Building on
Peter's entry about RADRace, I wanted to throw out my own experience with those "serious" guys (aka, Java Developers)
First, I want to preface this post with an honest statement. I'm asking a genuine question. I want to know if I was just dealing with a few bad apples, or if the hole barrel sticks of rot. I have no doubt whatsoever that you could
easily round up a bunch of bad .NET programmers.
Over a period of time, I had the opportunity to work with an outside consulting agency that provided a number of ".NET experts" to our development effort. These .NET Experts had strong Java background but very little .NET experience (.NET was relatively new then). Truth be told, they did most of the work and by the time I was brought in, everything was already set in stone (and sinking very quickly) - so maybe I'm just armchair quarterbacking. I've labeled the project a failure many times and have heard that the existing management team is throwing it all out (this isn't where I'm currently working obviously).
Now, there's no doubt that it was a very challenging project, with very difficult clients, users and timelines. Nonetheless, I was appalled at the type of code I saw. We'll set aside the SQL injection vulnerabilities, the lack of viewstate optimization and the fact that all the html was generated dynamically in codebehind (new HtmlTable(), table.Add(new Cell()...).
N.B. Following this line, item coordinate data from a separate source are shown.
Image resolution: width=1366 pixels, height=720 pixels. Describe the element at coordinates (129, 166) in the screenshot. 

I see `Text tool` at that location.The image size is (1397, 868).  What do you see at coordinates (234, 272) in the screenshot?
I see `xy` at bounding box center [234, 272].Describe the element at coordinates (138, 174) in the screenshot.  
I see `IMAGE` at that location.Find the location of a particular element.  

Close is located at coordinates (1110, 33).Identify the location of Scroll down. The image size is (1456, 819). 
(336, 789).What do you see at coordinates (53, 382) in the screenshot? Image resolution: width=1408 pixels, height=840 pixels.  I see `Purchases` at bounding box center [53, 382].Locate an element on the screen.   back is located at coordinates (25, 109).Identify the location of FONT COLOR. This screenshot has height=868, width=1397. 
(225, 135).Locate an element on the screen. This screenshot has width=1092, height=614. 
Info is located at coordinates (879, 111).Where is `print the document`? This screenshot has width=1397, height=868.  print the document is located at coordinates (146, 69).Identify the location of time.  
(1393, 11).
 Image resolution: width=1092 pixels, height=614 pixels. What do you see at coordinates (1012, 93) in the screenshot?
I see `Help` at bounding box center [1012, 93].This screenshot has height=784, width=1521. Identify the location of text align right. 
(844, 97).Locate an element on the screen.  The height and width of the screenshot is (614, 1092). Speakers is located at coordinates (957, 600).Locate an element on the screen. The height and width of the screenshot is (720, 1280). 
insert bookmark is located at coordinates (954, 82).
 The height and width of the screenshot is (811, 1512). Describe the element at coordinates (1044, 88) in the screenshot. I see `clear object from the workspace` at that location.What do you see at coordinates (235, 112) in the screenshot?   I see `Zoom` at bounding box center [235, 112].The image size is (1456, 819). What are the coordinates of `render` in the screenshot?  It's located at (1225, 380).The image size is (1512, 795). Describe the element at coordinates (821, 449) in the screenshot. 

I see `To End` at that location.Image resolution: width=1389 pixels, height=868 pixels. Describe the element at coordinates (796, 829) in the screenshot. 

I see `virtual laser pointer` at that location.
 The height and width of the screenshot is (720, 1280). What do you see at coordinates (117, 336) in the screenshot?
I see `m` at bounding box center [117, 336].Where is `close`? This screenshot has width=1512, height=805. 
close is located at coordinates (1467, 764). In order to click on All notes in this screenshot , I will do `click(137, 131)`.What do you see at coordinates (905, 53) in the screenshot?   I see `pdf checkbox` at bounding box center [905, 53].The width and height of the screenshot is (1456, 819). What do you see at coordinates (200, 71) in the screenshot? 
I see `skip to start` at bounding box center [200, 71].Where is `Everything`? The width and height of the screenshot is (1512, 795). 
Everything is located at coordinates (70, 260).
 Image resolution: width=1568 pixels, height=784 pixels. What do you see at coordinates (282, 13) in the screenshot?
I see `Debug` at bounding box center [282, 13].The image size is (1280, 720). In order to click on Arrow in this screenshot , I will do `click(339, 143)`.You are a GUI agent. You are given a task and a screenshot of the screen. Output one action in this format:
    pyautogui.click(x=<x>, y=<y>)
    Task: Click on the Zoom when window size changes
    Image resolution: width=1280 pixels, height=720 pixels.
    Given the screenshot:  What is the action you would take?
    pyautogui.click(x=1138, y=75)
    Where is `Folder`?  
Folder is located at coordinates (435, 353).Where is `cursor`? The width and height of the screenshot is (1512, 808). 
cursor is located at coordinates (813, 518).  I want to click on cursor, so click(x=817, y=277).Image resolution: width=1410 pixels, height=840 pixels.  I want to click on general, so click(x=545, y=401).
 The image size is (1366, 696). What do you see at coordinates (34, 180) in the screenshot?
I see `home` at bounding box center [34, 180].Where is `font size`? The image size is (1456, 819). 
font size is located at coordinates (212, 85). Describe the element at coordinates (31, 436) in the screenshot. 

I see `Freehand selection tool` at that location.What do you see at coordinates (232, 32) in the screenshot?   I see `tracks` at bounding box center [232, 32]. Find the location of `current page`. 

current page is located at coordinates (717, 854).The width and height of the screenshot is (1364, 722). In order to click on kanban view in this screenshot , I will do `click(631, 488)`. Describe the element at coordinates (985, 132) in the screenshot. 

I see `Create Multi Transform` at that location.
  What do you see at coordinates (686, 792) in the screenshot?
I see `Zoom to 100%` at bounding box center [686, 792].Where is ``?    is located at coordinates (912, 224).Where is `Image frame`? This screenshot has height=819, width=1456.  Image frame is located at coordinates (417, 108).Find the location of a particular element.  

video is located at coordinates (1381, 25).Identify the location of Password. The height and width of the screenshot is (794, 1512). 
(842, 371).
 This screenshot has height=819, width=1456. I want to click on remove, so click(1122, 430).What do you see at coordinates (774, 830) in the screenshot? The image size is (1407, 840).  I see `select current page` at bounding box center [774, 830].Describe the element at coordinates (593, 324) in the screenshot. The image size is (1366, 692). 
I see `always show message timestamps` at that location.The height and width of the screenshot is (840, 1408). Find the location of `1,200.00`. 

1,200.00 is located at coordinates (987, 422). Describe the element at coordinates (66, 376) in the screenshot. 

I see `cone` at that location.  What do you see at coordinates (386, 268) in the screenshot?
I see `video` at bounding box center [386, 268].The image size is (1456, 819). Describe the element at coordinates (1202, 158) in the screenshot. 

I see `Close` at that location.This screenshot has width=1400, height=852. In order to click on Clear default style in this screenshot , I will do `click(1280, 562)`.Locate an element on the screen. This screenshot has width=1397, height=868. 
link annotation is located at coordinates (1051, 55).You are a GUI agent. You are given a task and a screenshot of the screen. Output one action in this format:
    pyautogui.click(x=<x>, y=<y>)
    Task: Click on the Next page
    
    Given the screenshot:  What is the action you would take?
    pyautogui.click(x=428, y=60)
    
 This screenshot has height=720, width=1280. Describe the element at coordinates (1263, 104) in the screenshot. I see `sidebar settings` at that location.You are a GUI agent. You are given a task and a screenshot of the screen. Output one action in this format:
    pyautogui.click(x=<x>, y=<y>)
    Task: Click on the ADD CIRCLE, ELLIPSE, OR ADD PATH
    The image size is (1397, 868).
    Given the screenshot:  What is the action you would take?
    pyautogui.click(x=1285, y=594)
The developers treated the Database like a dumb filling cabinet - never coming close to taking advantage of what it had to offer (and I'm not just talking about indexes, udfs and stored procedures, but if you're curious, they didn't exist either). Much of the data was stored in a meta-like repository (at an extreme, think of having a single table with two columns "name" and "value"). Calculations were
never cached (either in memory or in the database), but always done on the fly, in the business layer. Want to display the top level total of the 10 root items? Load
thousands of child items into memory and add them up. Instead of caching the sum, those thousands of items were stored in the session (yes, we got a lot of OutOfMemoryExceptions), and if you wanted to recalculate you'd wait another 2 minutes. What took minutes and 20+ megs of memory (per user), could have been achieved in microseconds with a more explicit data model and the powerful SQL
SUM function.
Most ASP.NET applications have far too thick a presentation layer in my opinion. For the first time in my life, I was seeing too heavy a business layer - and it wasn't any better. Sure, storing a cached value in the database is a pain in the ass, because you need to worry about keeping it up to date. But when the system is getting rebooted every 15 minutes 'cuz you've taken up all the memory, you're arguments don't have much of a leg to stand on, right? In essence, the best way to describe it was as programming purism. I'm sure the application would have made a great school paper, but when reality can't handle more than 5 users, you're in trouble.
Is this typical Java development? Is .NET development too presentation-layer focused, Oracle development too data-layer focused and Java development too business-layer focused?
On a side note, the architecture was based on analysis patterns (not to be mixed with design patterns). Pinging architects inside and outside Microsoft, I learnt that analysis patterns aren't overwhelmingly used. Further research indicated that those specific patterns (accountability and observation) are very implicit and come with a lot of drawbacks (they have advantages as well, don't get me wrong!). It's just that you really have to do some deep analysis to figure out if it's right (of course, that wasn't done). If anyone has any experience with this, I'd love to hear it, even though I've thankfully moved on.